QANTAS grounded its entire domestic and international fleets indefinitely last night - stranding thousands of passengers - as it declared it would lock out all workers engaged in industrial action.
Announcing the unprecedented action against three unions, Qantas's chief executive, Alan Joyce, said the drastic strategy meant the cancellation of all flights, effective immediately. The federal government secured an urgent hearing of Fair Work Australia, which continued into this morning, in the hope it would terminate all industrial action by both Qantas and the unions and get planes back in the air. Otherwise, about 68,000 passengers will be stranded each day.
But Mr Joyce said he had been forced into the drastic action because the unions threatened to carry on an industrial campaign until next year. The dispute had caused $70 million damage to the airline and would cost $15 million for every week that the dispute dragged on.
''They are trashing our strategy and our brand,'' Mr Joyce said. ''They are
deliberately destabilising the company and there is no end in sight.'' If it continued, he said, Qantas would have no choice but to shut down its business ''part by part … We are locking out until the unions withdraw their extreme claim and reach agreement with us,'' Mr Joyce told a news conference at the airport in Sydney.
Qantas executives and the board would not be paid during the lockout.
The vice-president of the Australian and International Pilots Association, Richard Woodward, said Mr Joyce was ''completely mad''.
''Alan Joyce is holding a knife to the nation's throat,'' Captain Woodward said. ''No one predicted this, because no one thought Alan Joyce was completely mad.
''This is a stunning overreaction. It is straight-up blackmail. I knew he was trying to kill Qantas, but I didn't know he wanted to do it this quickly.''
Mr Joyce believed grounding the fleet and locking out workers from three of its unions - the Australian Licenced Aircraft Engineers Association, the Transport Workers Union, representing ramp, baggage and catering staff, and the Australian and International Pilots Association, representing the long-haul pilots - was the only effective avenue to bring about a solution to the dispute.
In August, Mr Joyce announced a major restructuring that included establishing two new subsidiary carriers in Asia, using cheaper labour, and 1000 job losses to save the airline's loss-making international arm.
The unions insist on reciprocal conditions for employees of any subsidiary businesses overseas, a demand Mr Joyce claims will kill the airline. He said: ''This is death by a thousand cuts that is bleeding Qantas by $15 million a week. Some union leaders have said they want to slow-bake us over a long period of time and we can't afford that. We need to bring this to a close and we need to have an agreement before we put the airline back in the air. This is us taking the only action that we have available under the Fair Work Australia Act.''
After chaos for racegoers who had travelled to the Victoria Derby yesterday, people travelling interstate to the Melbourne Cup on Tuesday face uncertainty.

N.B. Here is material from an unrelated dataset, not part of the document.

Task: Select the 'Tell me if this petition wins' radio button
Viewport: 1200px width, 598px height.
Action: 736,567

The Victoria Racing Club hoped they would be able to make alternative travel arrangements.
Seventeen heads of state had been due to fly out of Perth on Qantas flights this afternoon from the Commonwealth Heads of Government meeting in Perth. Jetstar and QantasLink will continue flying, as will its freight arms, Express Freighters Australia and Atlas Freighters.
The federal Minister for Transport, Anthony Albanese, was informed by Mr Joyce about 2pm yesterday. The government is able, under section 24 of the Fair Work Act, to ask the industrial watchdog to force both sides of the dispute into mandatory conciliation. ''We hope, with a little bit of common sense, that this can be resolved,'' Mr Albanese said.
At Sydney Airport last night, five police officers were on hand to control any commotion, although most passengers appeared to be remaining calm. A rugby fan, Jane Burnam, was due to fly home to Johannesburg via Perth last night to reunited with her family, who had already left Australia. ''I'm very anxious to go home.''
Last week the aircraft maintenance engineers' union wrote to Mr Joyce, asking him to explain why he was breaching the Qantas Sale Act and the company's constitution.
The letter, obtained by The Sun-Herald, accused Mr Joyce of trying to move most of the airline's international division overseas in breach of the act. The act, passed after the airline was privatised in 1995 to ensure the Australian character of Qantas was retained, ''prohibits Qantas from conducting scheduled international air transport passenger services under a name other than: its company name; or a registered business name that includes the expression 'Qantas'''. It also requires most of Qantas International's maintenance, administration, training, catering and flight operations to remain here.